What is being asked:
Give the data again exactly as it is written.

Exercise materials:
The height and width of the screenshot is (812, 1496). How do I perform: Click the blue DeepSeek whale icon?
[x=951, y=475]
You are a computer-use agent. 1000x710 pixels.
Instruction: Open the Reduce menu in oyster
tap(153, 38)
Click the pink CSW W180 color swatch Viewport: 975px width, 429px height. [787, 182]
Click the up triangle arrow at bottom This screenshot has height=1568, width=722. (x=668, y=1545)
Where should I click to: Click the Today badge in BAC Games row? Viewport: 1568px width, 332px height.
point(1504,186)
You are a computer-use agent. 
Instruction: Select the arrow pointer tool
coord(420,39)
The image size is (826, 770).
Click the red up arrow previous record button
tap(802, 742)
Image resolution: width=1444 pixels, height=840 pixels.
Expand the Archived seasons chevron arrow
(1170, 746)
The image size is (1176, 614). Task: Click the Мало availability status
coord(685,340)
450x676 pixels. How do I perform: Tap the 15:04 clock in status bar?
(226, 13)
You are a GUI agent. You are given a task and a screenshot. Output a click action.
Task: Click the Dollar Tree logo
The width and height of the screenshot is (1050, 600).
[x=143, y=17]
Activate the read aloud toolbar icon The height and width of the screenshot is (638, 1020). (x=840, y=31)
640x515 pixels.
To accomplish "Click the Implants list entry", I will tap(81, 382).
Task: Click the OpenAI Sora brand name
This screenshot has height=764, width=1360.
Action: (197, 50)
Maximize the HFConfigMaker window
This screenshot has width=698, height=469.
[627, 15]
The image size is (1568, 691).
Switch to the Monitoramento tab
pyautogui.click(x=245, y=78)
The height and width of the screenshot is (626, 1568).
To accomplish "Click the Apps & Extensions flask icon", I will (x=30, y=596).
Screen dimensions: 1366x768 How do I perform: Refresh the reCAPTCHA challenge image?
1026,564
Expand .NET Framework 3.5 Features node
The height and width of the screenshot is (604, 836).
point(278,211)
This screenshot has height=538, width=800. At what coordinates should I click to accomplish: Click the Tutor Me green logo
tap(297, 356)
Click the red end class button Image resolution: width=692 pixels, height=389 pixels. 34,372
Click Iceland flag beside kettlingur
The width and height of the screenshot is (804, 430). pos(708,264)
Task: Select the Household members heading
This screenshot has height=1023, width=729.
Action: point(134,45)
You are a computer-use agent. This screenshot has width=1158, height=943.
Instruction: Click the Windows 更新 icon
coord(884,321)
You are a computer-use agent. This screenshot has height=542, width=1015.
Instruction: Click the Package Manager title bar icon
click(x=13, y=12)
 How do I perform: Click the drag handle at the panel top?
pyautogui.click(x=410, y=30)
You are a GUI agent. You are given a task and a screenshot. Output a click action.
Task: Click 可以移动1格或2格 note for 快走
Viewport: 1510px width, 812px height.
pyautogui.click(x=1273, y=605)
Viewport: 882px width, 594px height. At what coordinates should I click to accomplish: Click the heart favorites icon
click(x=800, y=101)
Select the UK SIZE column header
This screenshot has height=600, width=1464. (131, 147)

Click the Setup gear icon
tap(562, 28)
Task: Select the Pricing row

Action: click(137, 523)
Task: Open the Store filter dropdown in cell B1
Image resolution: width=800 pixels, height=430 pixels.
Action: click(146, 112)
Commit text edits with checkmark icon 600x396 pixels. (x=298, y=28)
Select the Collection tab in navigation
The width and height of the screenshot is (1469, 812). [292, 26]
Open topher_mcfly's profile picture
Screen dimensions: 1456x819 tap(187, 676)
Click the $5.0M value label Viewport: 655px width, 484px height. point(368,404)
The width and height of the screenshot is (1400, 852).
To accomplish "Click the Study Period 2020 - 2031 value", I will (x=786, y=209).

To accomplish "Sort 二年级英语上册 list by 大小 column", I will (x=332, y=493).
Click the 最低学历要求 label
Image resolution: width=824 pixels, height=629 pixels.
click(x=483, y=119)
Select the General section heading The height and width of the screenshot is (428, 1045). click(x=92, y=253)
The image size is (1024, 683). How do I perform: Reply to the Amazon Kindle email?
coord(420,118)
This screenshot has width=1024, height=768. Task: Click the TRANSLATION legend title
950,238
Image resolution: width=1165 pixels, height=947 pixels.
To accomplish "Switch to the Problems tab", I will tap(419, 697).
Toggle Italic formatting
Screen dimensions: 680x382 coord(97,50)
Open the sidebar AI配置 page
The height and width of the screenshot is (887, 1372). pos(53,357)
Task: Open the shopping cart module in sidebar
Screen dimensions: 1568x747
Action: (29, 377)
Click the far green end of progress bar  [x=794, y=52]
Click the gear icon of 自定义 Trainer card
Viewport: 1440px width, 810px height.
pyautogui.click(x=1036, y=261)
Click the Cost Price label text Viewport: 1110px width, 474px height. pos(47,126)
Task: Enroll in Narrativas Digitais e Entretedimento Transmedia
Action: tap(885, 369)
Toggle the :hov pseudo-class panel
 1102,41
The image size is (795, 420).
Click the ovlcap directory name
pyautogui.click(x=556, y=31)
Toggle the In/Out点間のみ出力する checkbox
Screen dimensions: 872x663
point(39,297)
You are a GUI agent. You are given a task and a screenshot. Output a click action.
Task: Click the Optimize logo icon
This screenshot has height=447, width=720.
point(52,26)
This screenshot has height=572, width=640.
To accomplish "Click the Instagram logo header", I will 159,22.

Finished task:
The height and width of the screenshot is (812, 1496). How do I perform: Click the blue DeepSeek whale icon?
[x=951, y=475]
You are a computer-use agent. 1000x710 pixels.
Instruction: Open the Reduce menu in oyster
tap(153, 38)
Click the pink CSW W180 color swatch Viewport: 975px width, 429px height. [787, 182]
Click the up triangle arrow at bottom This screenshot has height=1568, width=722. (x=668, y=1545)
Where should I click to: Click the Today badge in BAC Games row? Viewport: 1568px width, 332px height.
point(1504,186)
You are a computer-use agent. 
Instruction: Select the arrow pointer tool
coord(420,39)
The image size is (826, 770).
Click the red up arrow previous record button
tap(802, 742)
Image resolution: width=1444 pixels, height=840 pixels.
Expand the Archived seasons chevron arrow
(1170, 746)
The image size is (1176, 614). Task: Click the Мало availability status
coord(685,340)
450x676 pixels. How do I perform: Tap the 15:04 clock in status bar?
(226, 13)
You are a GUI agent. You are given a task and a screenshot. Output a click action.
Task: Click the Dollar Tree logo
The width and height of the screenshot is (1050, 600).
[x=143, y=17]
Activate the read aloud toolbar icon The height and width of the screenshot is (638, 1020). (x=840, y=31)
640x515 pixels.
To accomplish "Click the Implants list entry", I will tap(81, 382).
Task: Click the OpenAI Sora brand name
This screenshot has height=764, width=1360.
Action: (197, 50)
Maximize the HFConfigMaker window
This screenshot has width=698, height=469.
[627, 15]
The image size is (1568, 691).
Switch to the Monitoramento tab
pyautogui.click(x=245, y=78)
The height and width of the screenshot is (626, 1568).
To accomplish "Click the Apps & Extensions flask icon", I will (x=30, y=596).
Screen dimensions: 1366x768 How do I perform: Refresh the reCAPTCHA challenge image?
1026,564
Expand .NET Framework 3.5 Features node
The height and width of the screenshot is (604, 836).
point(278,211)
This screenshot has height=538, width=800. At what coordinates should I click to accomplish: Click the Tutor Me green logo
tap(297, 356)
Click the red end class button Image resolution: width=692 pixels, height=389 pixels. 34,372
Click Iceland flag beside kettlingur
The width and height of the screenshot is (804, 430). pos(708,264)
Task: Select the Household members heading
This screenshot has height=1023, width=729.
Action: point(134,45)
You are a computer-use agent. This screenshot has width=1158, height=943.
Instruction: Click the Windows 更新 icon
coord(884,321)
You are a computer-use agent. This screenshot has height=542, width=1015.
Instruction: Click the Package Manager title bar icon
click(x=13, y=12)
 How do I perform: Click the drag handle at the panel top?
pyautogui.click(x=410, y=30)
You are a GUI agent. You are given a task and a screenshot. Output a click action.
Task: Click 可以移动1格或2格 note for 快走
Viewport: 1510px width, 812px height.
pyautogui.click(x=1273, y=605)
Viewport: 882px width, 594px height. At what coordinates should I click to accomplish: Click the heart favorites icon
click(x=800, y=101)
Select the UK SIZE column header
This screenshot has height=600, width=1464. (131, 147)

Click the Setup gear icon
tap(562, 28)
Task: Select the Pricing row

Action: click(137, 523)
Task: Open the Store filter dropdown in cell B1
Image resolution: width=800 pixels, height=430 pixels.
Action: click(146, 112)
Commit text edits with checkmark icon 600x396 pixels. (x=298, y=28)
Select the Collection tab in navigation
The width and height of the screenshot is (1469, 812). [292, 26]
Open topher_mcfly's profile picture
Screen dimensions: 1456x819 tap(187, 676)
Click the $5.0M value label Viewport: 655px width, 484px height. point(368,404)
The width and height of the screenshot is (1400, 852).
To accomplish "Click the Study Period 2020 - 2031 value", I will (x=786, y=209).

To accomplish "Sort 二年级英语上册 list by 大小 column", I will (x=332, y=493).
Click the 最低学历要求 label
Image resolution: width=824 pixels, height=629 pixels.
click(x=483, y=119)
Select the General section heading The height and width of the screenshot is (428, 1045). click(x=92, y=253)
The image size is (1024, 683). How do I perform: Reply to the Amazon Kindle email?
coord(420,118)
This screenshot has width=1024, height=768. Task: Click the TRANSLATION legend title
950,238
Image resolution: width=1165 pixels, height=947 pixels.
To accomplish "Switch to the Problems tab", I will tap(419, 697).
Toggle Italic formatting
Screen dimensions: 680x382 coord(97,50)
Open the sidebar AI配置 page
The height and width of the screenshot is (887, 1372). pos(53,357)
Task: Open the shopping cart module in sidebar
Screen dimensions: 1568x747
Action: (29, 377)
Click the far green end of progress bar  [x=794, y=52]
Click the gear icon of 自定义 Trainer card
Viewport: 1440px width, 810px height.
pyautogui.click(x=1036, y=261)
Click the Cost Price label text Viewport: 1110px width, 474px height. pos(47,126)
Task: Enroll in Narrativas Digitais e Entretedimento Transmedia
Action: tap(885, 369)
Toggle the :hov pseudo-class panel
 1102,41
The image size is (795, 420).
Click the ovlcap directory name
pyautogui.click(x=556, y=31)
Toggle the In/Out点間のみ出力する checkbox
Screen dimensions: 872x663
point(39,297)
You are a GUI agent. You are given a task and a screenshot. Output a click action.
Task: Click the Optimize logo icon
This screenshot has height=447, width=720.
point(52,26)
This screenshot has height=572, width=640.
To accomplish "Click the Instagram logo header", I will 159,22.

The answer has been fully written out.